The Reluctant Vampire (1991)

Posted by Mrs Giggles on October 21, 2017 in 4 Oogies, Idiot Box Reviews, Series: Tales from the Crypt

The Reluctant Vampire (1991)

Main cast: Malcolm McDowell (Donald Longtooth), Sandra Searles Dickinson (Sally), George Wendt (Mr Crosswhite), Michael Berryman (Rupert Van Helsing), Paul Gleason (Detective Robinson), and John Kassir (The Crypt Keeper)
Director: Elliot Silverstein

It takes seven episode before an actual spook shows up in the third season of Tales from the Crypt, and it just have to be in a comedic episode. Don’t worry, though, this one is so much fun and is worth the wait.

The ever adorable Malcolm McDowell is Donald Longtooth, a vampire who is estranged from the rest of his people because he doesn’t have the heart to hunt down people for food. Mind you, the glee he displays when he gets to chow on people here makes me wonder whether there is another reason why he’s a fangface pariah – body odour, perhaps? At any rate, Donald lives with his rat Leopold in an appropriately mausoleum-like apartment, works as nighttime security guard at the blood bank which doubles as his place of work and food bank, and has a crush on the clerk Sally. Unfortunately, his stealing of the blood supply leads to their supervisor Mr Crosswhite declaring that the blood bank is not making enough profits and layoffs are imminent. The horrible man tells Sally that he’d spare her if she’d do a more thorough accounting of his person, if you know what I mean, and poor Sally really needs the job.

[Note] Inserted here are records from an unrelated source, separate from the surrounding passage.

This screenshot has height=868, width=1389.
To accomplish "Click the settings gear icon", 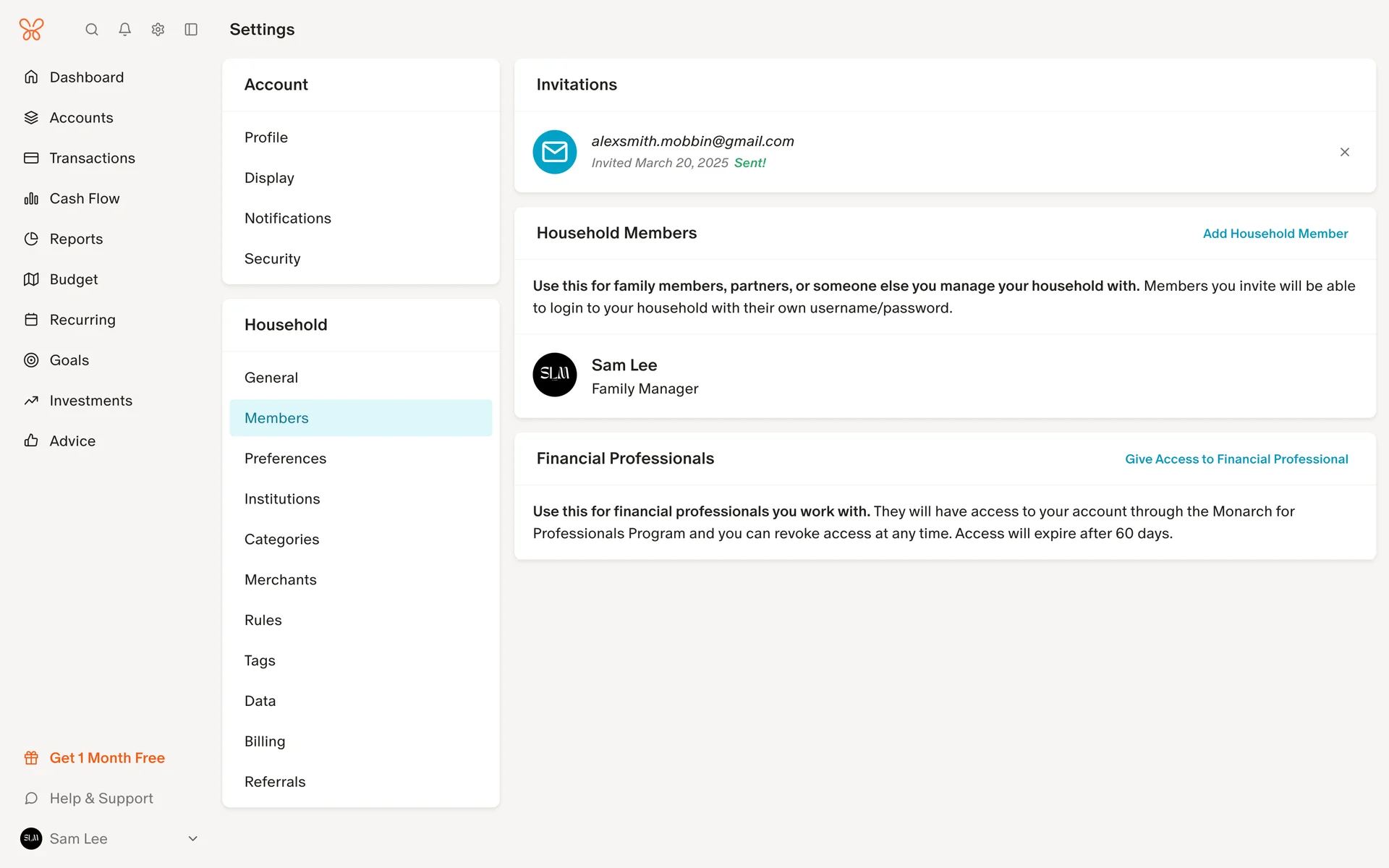I will click(x=158, y=30).
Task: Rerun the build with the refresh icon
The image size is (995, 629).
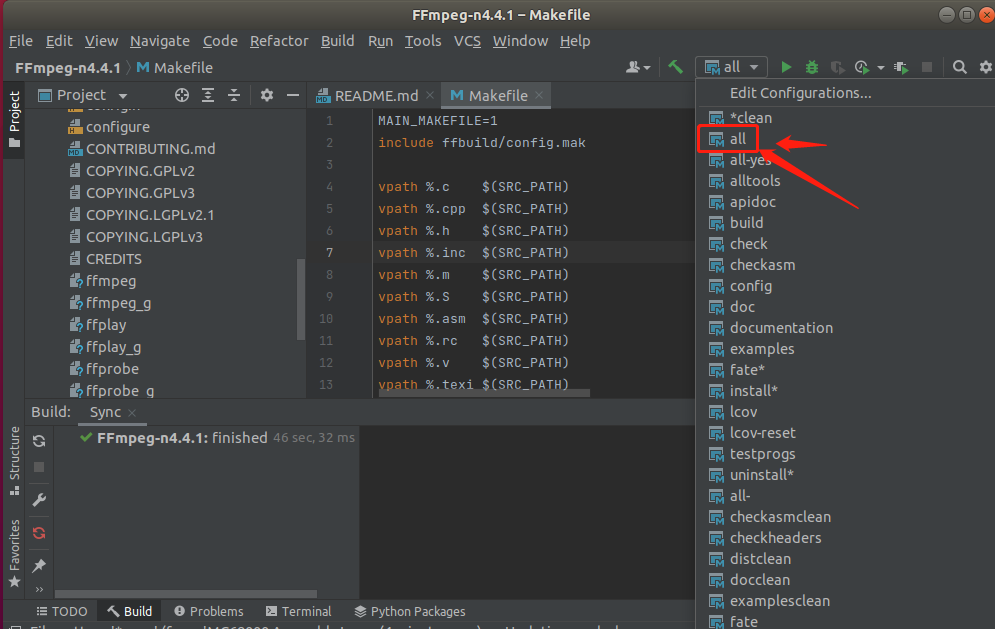Action: tap(39, 441)
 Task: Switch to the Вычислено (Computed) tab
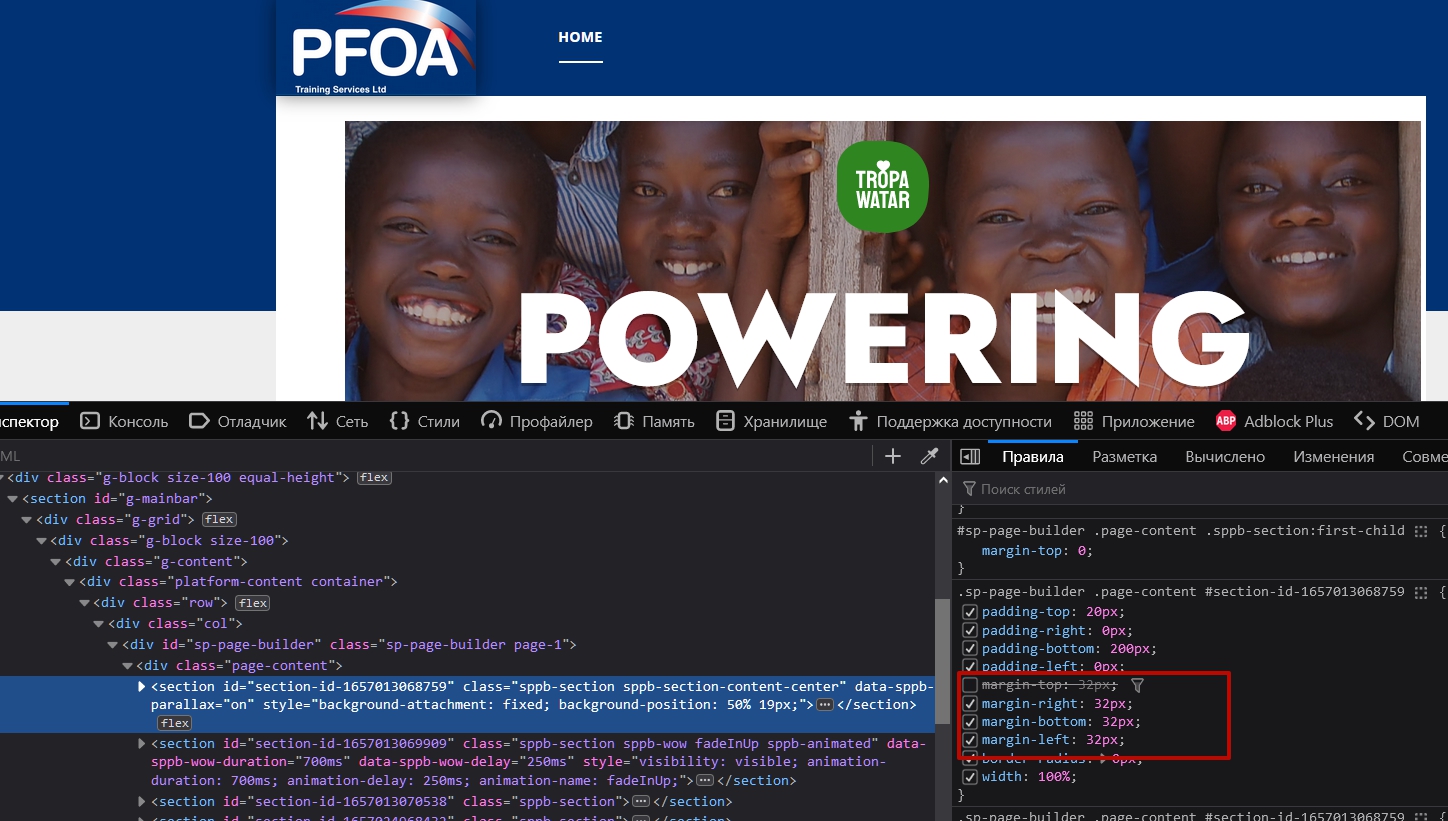[x=1224, y=456]
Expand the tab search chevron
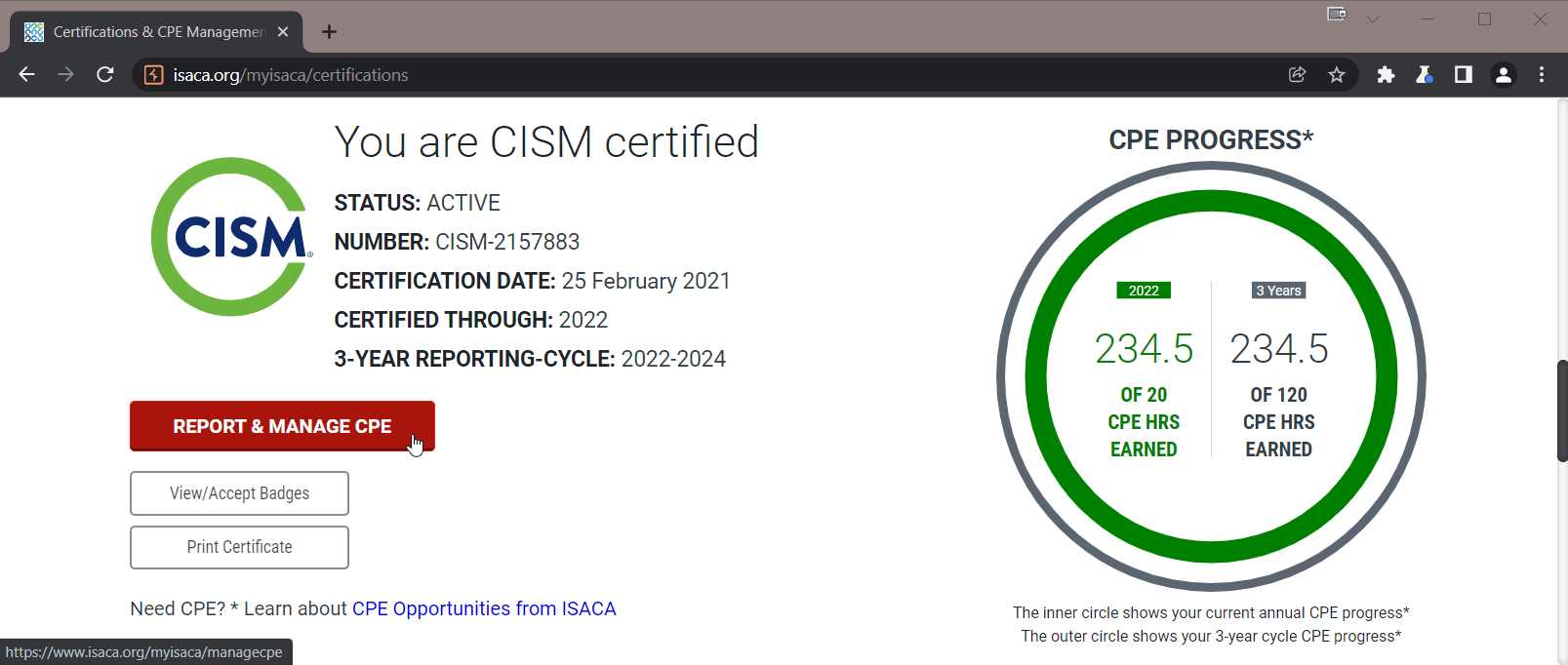Viewport: 1568px width, 665px height. point(1373,20)
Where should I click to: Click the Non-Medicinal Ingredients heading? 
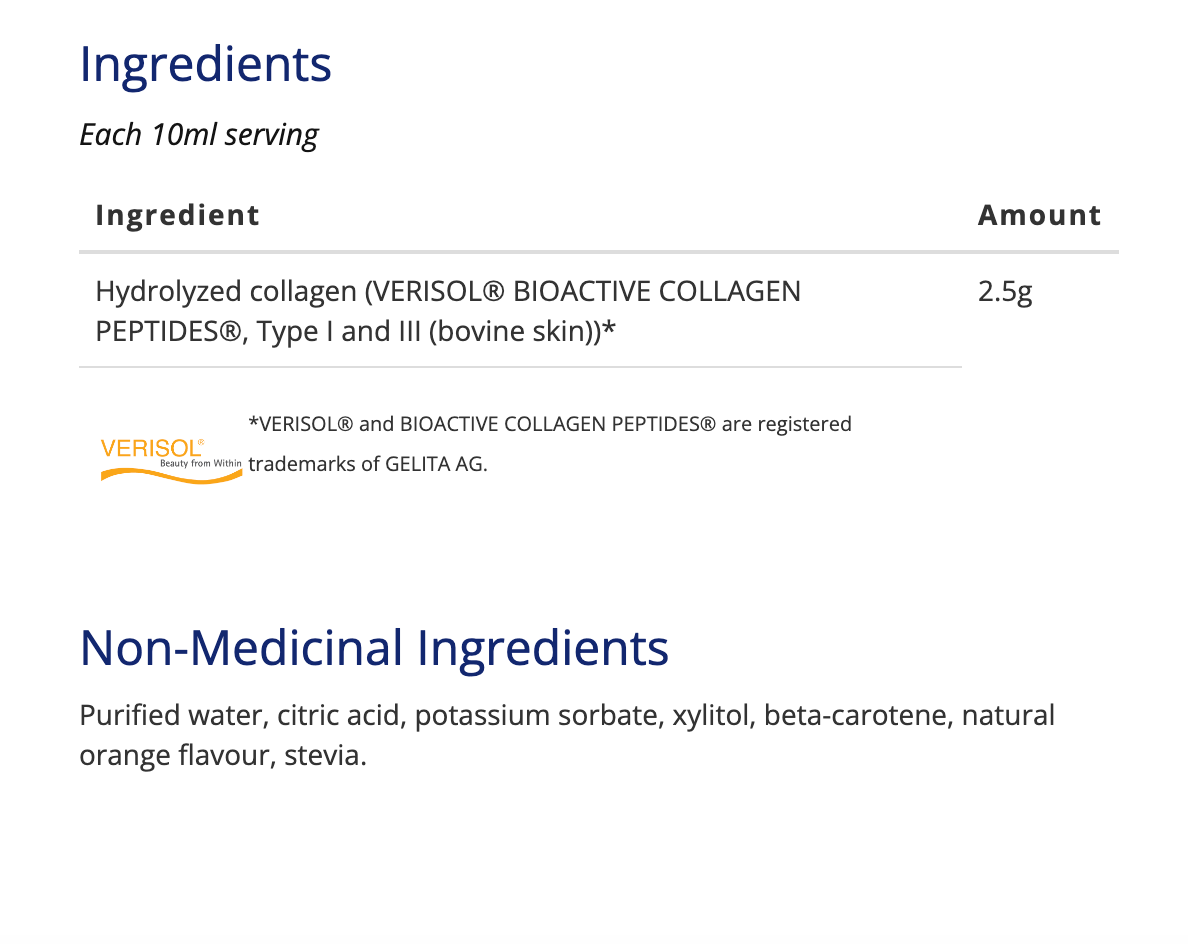click(374, 647)
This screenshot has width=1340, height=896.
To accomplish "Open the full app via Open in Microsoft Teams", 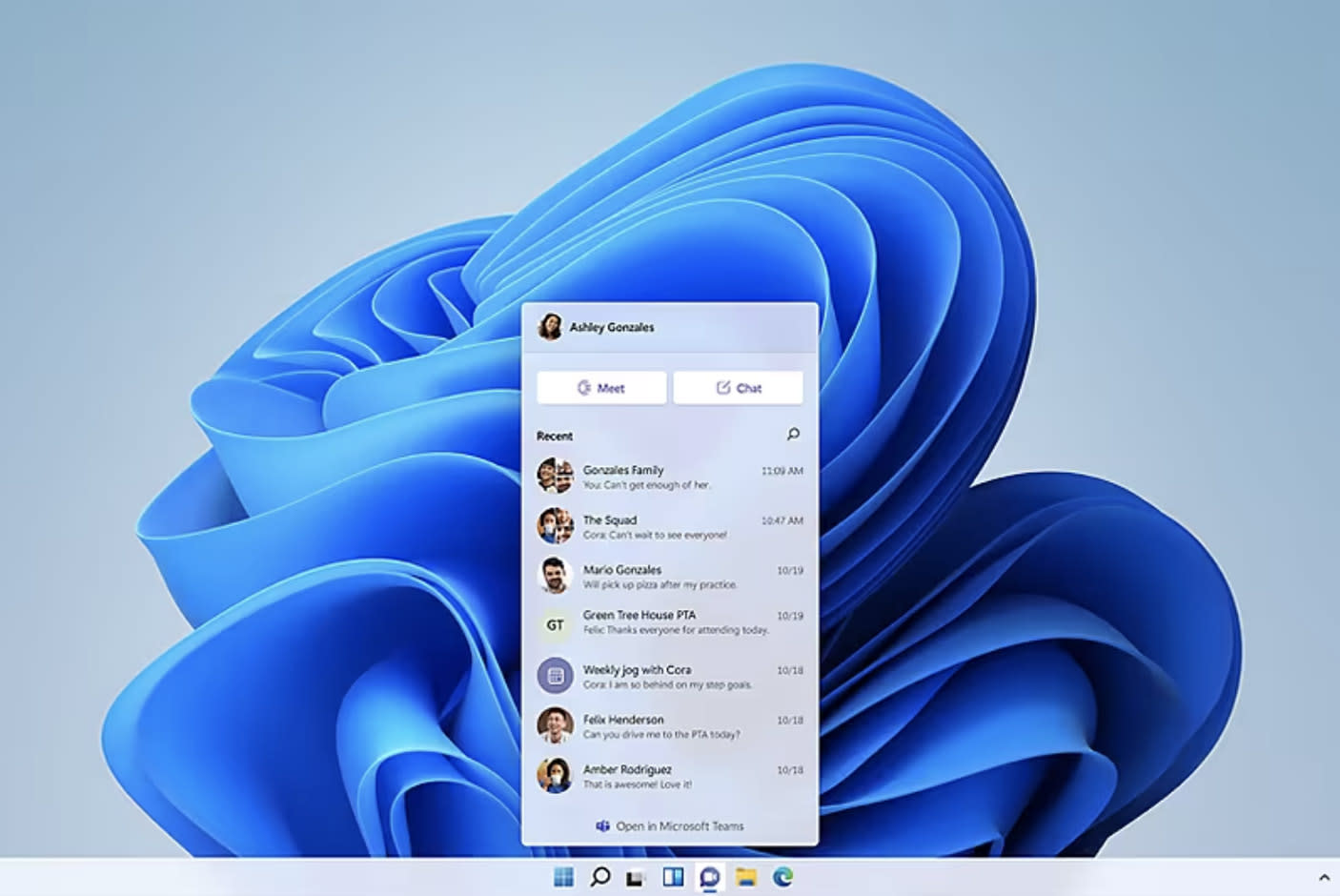I will click(679, 825).
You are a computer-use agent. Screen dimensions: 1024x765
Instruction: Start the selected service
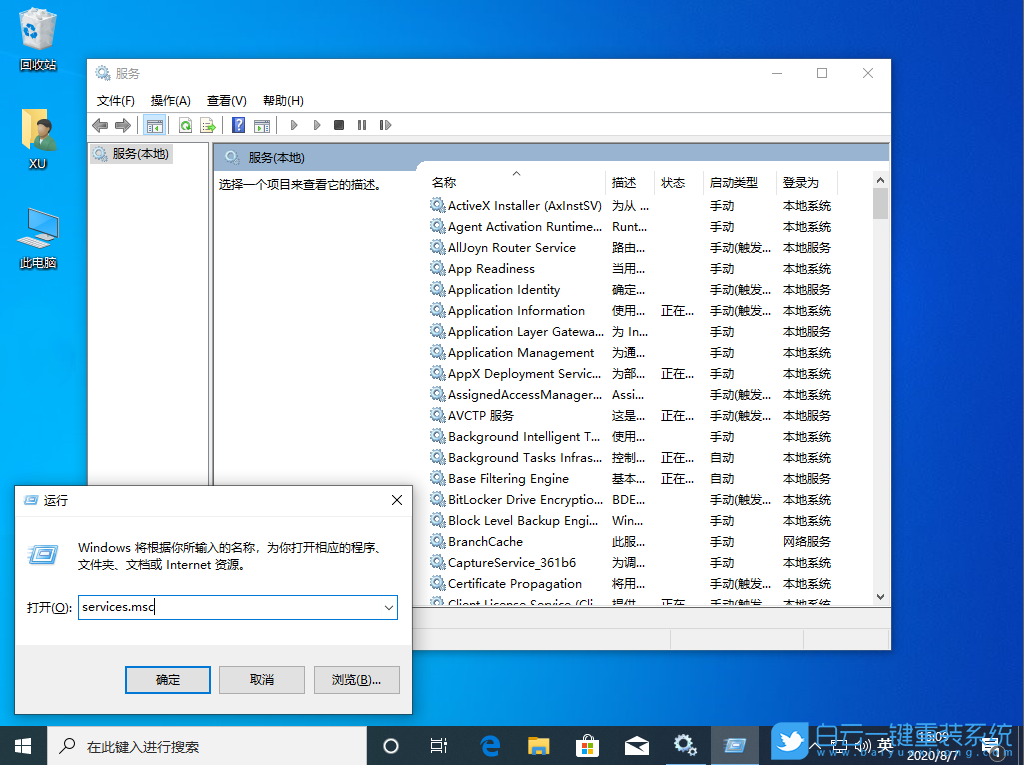[x=293, y=124]
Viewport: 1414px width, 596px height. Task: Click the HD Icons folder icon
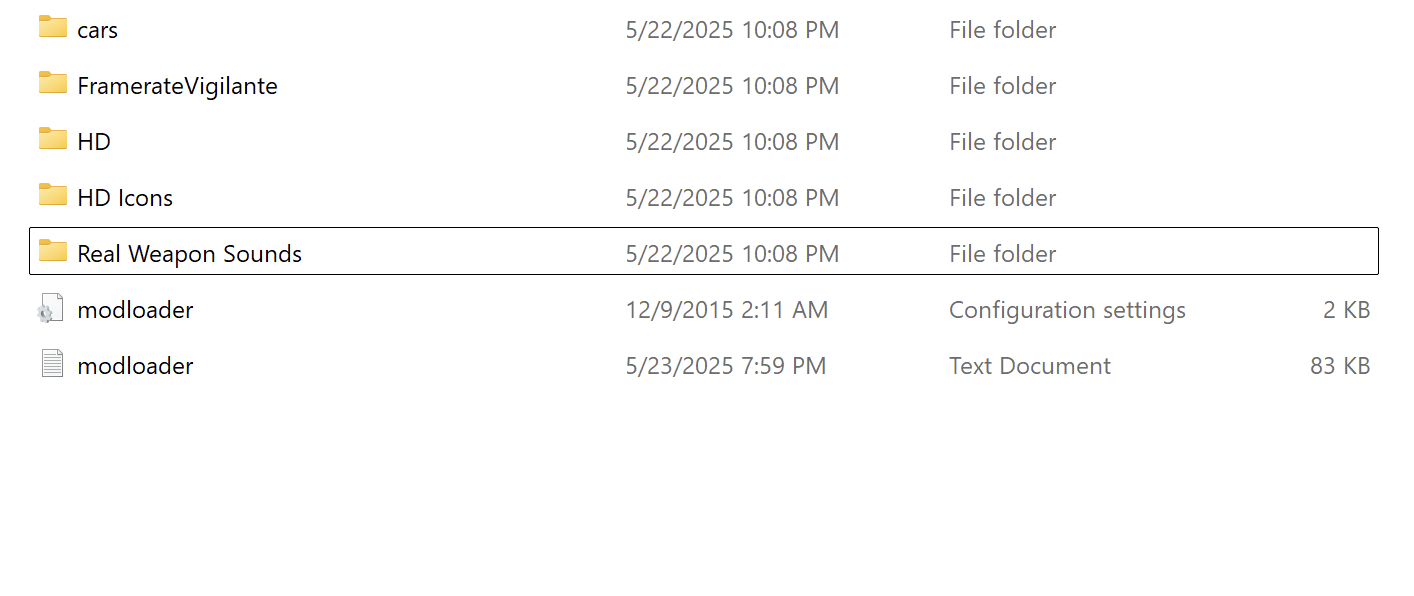click(x=53, y=196)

Consequently, poor Donald now has to quietly comb for victims to replenish the blood supply at the blood bank. Of course, this means that he leaves behind a trail of bodies, drawing vampire hunter Rupert Van Helsing to the neighborhood. Poor Van Helsing has become a punchline in nighttime talk shows, so he’s chomping at the reins to prove that he’s the real deal and that vampires really do exist. Will poor Donald survive this episode without a stake through his heart?

This episode is more comedy than scary, with zero naked bits or gory elements, which makes it a stark contrast to the previous episode Dead Wait, which has nudity and gore galore. However, this isn’t a bad thing at all.

Donald is both a homage and a parody to Anne Rice’s vampires – he wears dentures to hide his fangs, indulges in long-winded soliloquy about human nature and what not, and has a sense of misplaced nobility. The Reluctant Vampire is also a subversive homage B-grade movies – even as it pays tribute to the tropes of the genre, it lampoons them. Donald’s fangs extend when he gets too excited in Sally’s company, for example, and this makes for a fun kind of double entendre. Our hero is also a cultured gentleman, he adds some lime into the the blood he steals and sips from a martini glass.

Both Donald and Sally are played by actors who are not, shall we say, the typical pretty people that usually plays vampires. But that’s just the tip of the iceberg when it comes to subversion. Donald is not entirely selfless – his glee at killing people for blood, for example, and how he’s willing to do bad things to ensure that his blood bank stays accessible all point to a steely ruthlessness underneath his pleasant demeanor. When he decides he’d start feeding on criminals – “take a bite out of crime” – heh, why not? And Sally may seem like a damsel in distress at first, but she soon turns out to be… something else, heh.

And George Wendt is appropriately fun as the dastardly, nasty Mr Crosswhite, while Michael Barryman makes the most of his comparatively less screen time to turn his character into a foreboding old man in oversized glasses, bent on vampire homicide but is frustrated by how little people take him seriously. Don’t call Van Helsing a “Dracula chaser”, heh, it really gets to him. The plot is also fun – it’s simple but good, and wraps things up in an adorably hilarious manner.

All in all, it is very easy to love The Reluctant Vampire, with a winning cast and wicked fun story line.